ALL, OR at least most, of us know it: being in a garden, or a natural green space, makes us feel better. I go regularly to my favourite green spaces, habitually seeking something that makes me feel “more me”.
Even if I can’t get outside, the memory of a warm summer’s day in my childhood garden, the bees buzzing drunkenly by while the breeze shifted the leaves in the copper beech, is sometimes enough to lift my mood and heal my soul.
But is there anything behind this common human experience? Do gardens really heal?
First, an emotional experience in a garden should not be dismissed lightly. The chemist and philosopher of science Michael Polanyi writes that humans are not merely outside observers of the universe, but part of it. If we wish to understand the physical world, there is true knowledge to be found in our experiences of being here.
Another philosopher, Fiona Ellis, has written recently that it is indeed in the “ambiguities of human experience” that knowledge-seeking should begin.
The modern medical health-care system can trace its roots back to the monastic communities of the Middle Ages, many of which built gardens to treat the ill. For the monks, enclosed gardens were as important for the healing of the patients as the properties of the plants they grew there.
Modern hospital and hospice architecture today often uses natural spaces and gardens that follow medieval designs.
Over the past 40 years, there has been a growing body of evidence regarding the healing effects of nature at a psychological and physiological level. The idea of a “therapeutic landscape” was first coined by medical geographers, who recognised places that had a reputation for facilitating healing in body, mind, or spirit.
Studies have shown that it is at the neurological level that gardens can promote healing. For example, when people are stressed and distracted as a result of some aspect of modern life, gardens bring about positive changes by shifting their mind into a more meditative mode of thinking.
Research into recovery times has shown that looking out of a window at a natural scene helped patients to recuperate more quickly than an artificial environment.
And if people can actually get their hands dirty, the healing benefits increase: recent work has linked gardening and an improvement in health — particularly in patients with dementia or displaying symptoms of post-traumatic stress disorder.

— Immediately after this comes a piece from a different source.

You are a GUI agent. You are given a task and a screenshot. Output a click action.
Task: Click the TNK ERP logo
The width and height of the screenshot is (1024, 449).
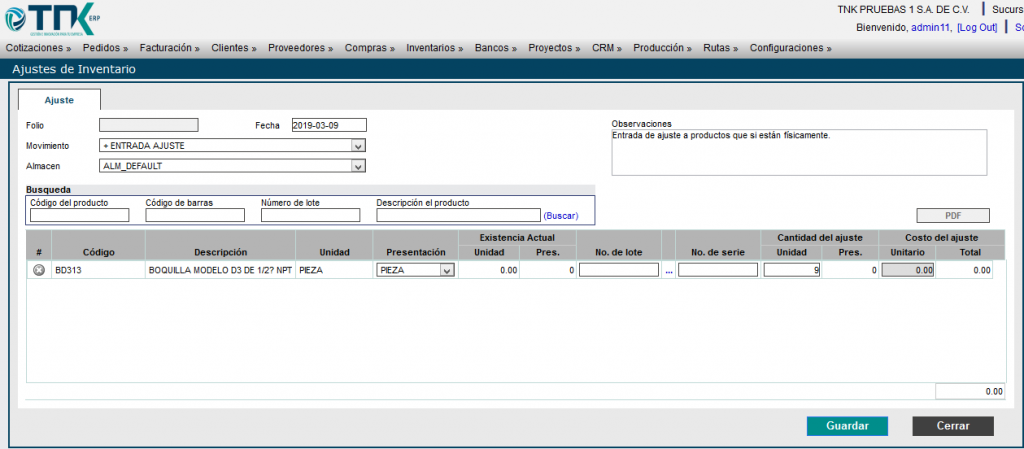tap(50, 18)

Research linking healing and gardens is focused not just on the psychological benefits. A long-term study in Japan of the physical effects of “forest bathing”, i.e. spending time near trees, found that this practice had a measurable impact on the immune system, linked to the inhalation of chemicals released naturally by the trees.
The evidence supporting the psychological and physiological impact of gardens and gardening is growing. Not only is this a satisfying metaphor: it gives a firm foundation for the Church Times Green Health Awards.
Churches lie at the heart of communities around the country. Their churchyards and green spaces have the potential to become a myriad of garden oases, able to make a tangible difference to the health of the congregations and the communities that they seek to serve.
The Revd Dr Gillian Straine is director of the Guild of Health and St Raphael.